■ **Provided passage**

════════

Extinct genus of mammaliaforms

Kalaallitkigun is an extinct genus of haramiyidan mammaliaforms from the Late Triassic of Greenland. It contains a single species, Kalaallitkigun jenkinsi, which was described in 2020 from a partial dentary (lower jaw) found in the Fleming Fjord Formation. More specifically, it was found in the mid-late Norian (~215 Ma) Carlsberg Fjord beds of the Ørsted Dal Member. It is the oldest of several mammaliaform species discovered in the Late Triassic sediments of Greenland. It is also the oldest mammaliaform with double-rooted teeth, and its pattern of tooth cusps help to clarify the evolution of haramiyidan teeth relative to their morganucodont-like ancestors.

==Description==
The holotype and only known specimen consists of a partial dentary preserving two teeth: the first premolariform (pm1) and second molariform (m2). Empty alveoli (sockets) for three more premolariforms and two more molariforms are also present in the preserved portion of the jaw. This gives a total number of four premolariforms and three molariforms, similar to Haramiyavia. The front of the dentary is broken off, so the shape and number of incisor and canine teeth are unknown. The thinnest portions of the posterior dentary are also not preserved.

The dentary was relatively large, with proportionally small teeth. The meckelian groove, a furrow on the lingual (internal) surface of the dentary, widens towards the rear and merges with the postdentary trough (the groove which hosts the postdentary bones). The postdentary trough slopes upwards and is divided from the overlying coronoid fossa via a strong ridge. Unlike Morganucodon and earlier cynodonts, there is no groove on the inner surface directly under the molariform teeth. The masseteric fossa (on the outer rear surface of the dentary) is voluminous but shifted back past the level of the last molariform. The preserved premolariform tooth is single-rooted and simple, with a larger cusp at the front and a much smaller one at the back.

════════

■ **Dataset excerpt**
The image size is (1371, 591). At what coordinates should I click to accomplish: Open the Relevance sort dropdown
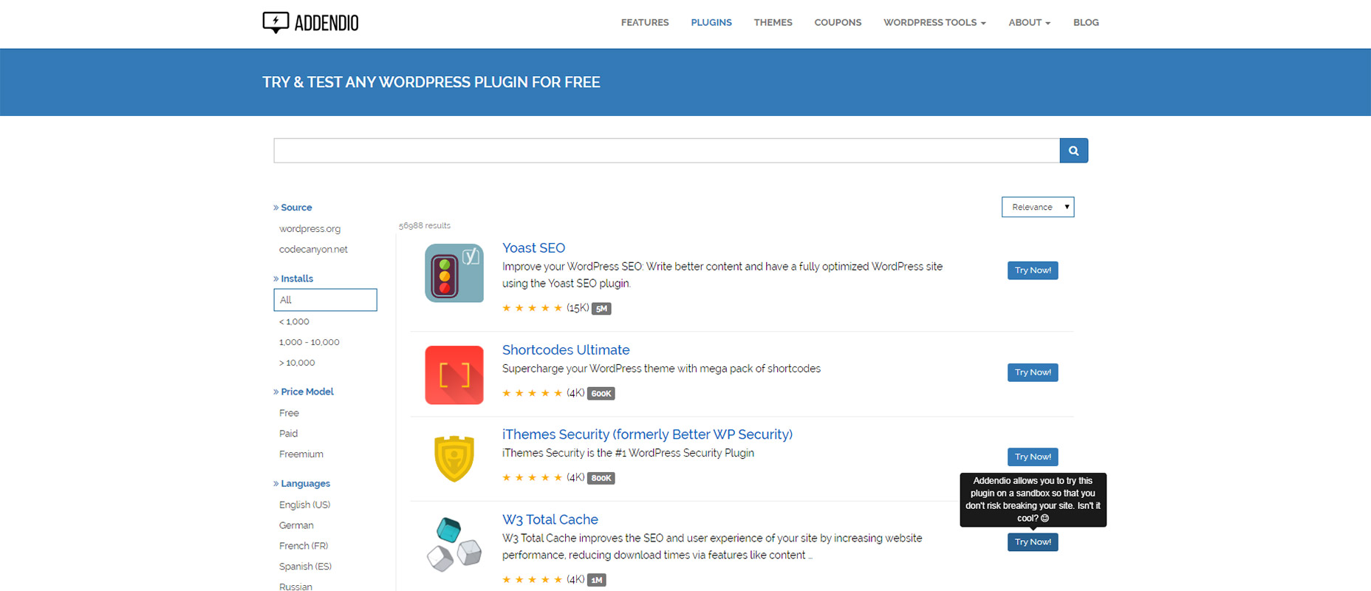(1037, 207)
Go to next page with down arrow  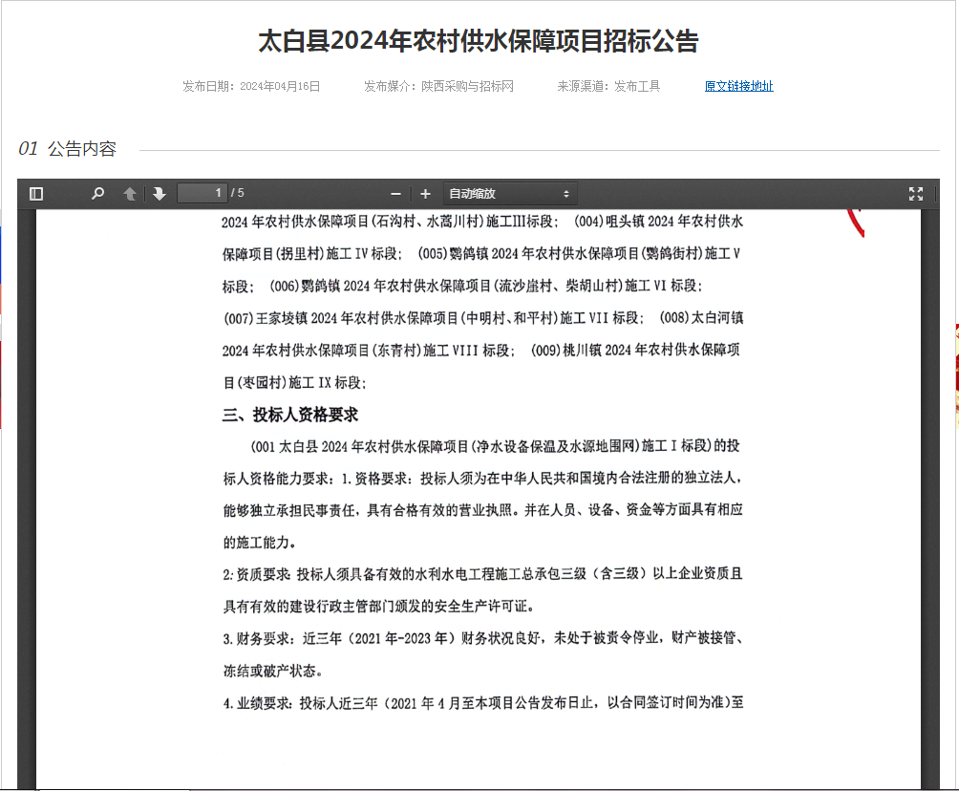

════════

Extend the Kalaallitkigun article, picking up after its final sentence. The listing has no role in what follows.

=== Molariform ===
The molariform m2 is intermediate in structure between the triconodont pattern seen in taxa such as Morganucodon (with large triangular cusps in a single row) and the specialized two-row pattern found in the more derived euharamiyidans. Like haramiyidans, there are two parallel rows of cusps separated by a median furrow. The four labial (outer/cheek side) cusps are homologous to the four main cusps of morganucodonts (from front to back: b, a, c, and d), with cusp a being the largest and cusp c as the second-largest. They can also be homologized to cusps b1 to b4 of Haramiyavia. In contrast to other haramiyidans (but like morganucodonts), the labial cusps of Kalaallitkigun are significantly larger than the cusps on the lingual (inner/tongue) side of the tooth. Cusp a in particular is large enough that it restricts the median furrow and divides the space into two basins.

In the lingual tooth row, there are four small cusps (e', g, g', and i'). These cusps are homologous to cusps a1 to a4 of Haramiyavia. Cusp g, though still small, is the largest cusp in the lingual row, lying inwards from cusps a and c. Two additional small cusps are present in the tooth: cusps e (at the front tip) and i (the rear tip). The holotype of Kalaallitkigun is the oldest mammaliaform fossil with two roots per tooth, a condition which occurs in all molariforms and the last premolariform in the fossil, according to the shape of tooth sockets. The splitting of the root probably helped to reduce stresses at the crown-root boundary of the tooth.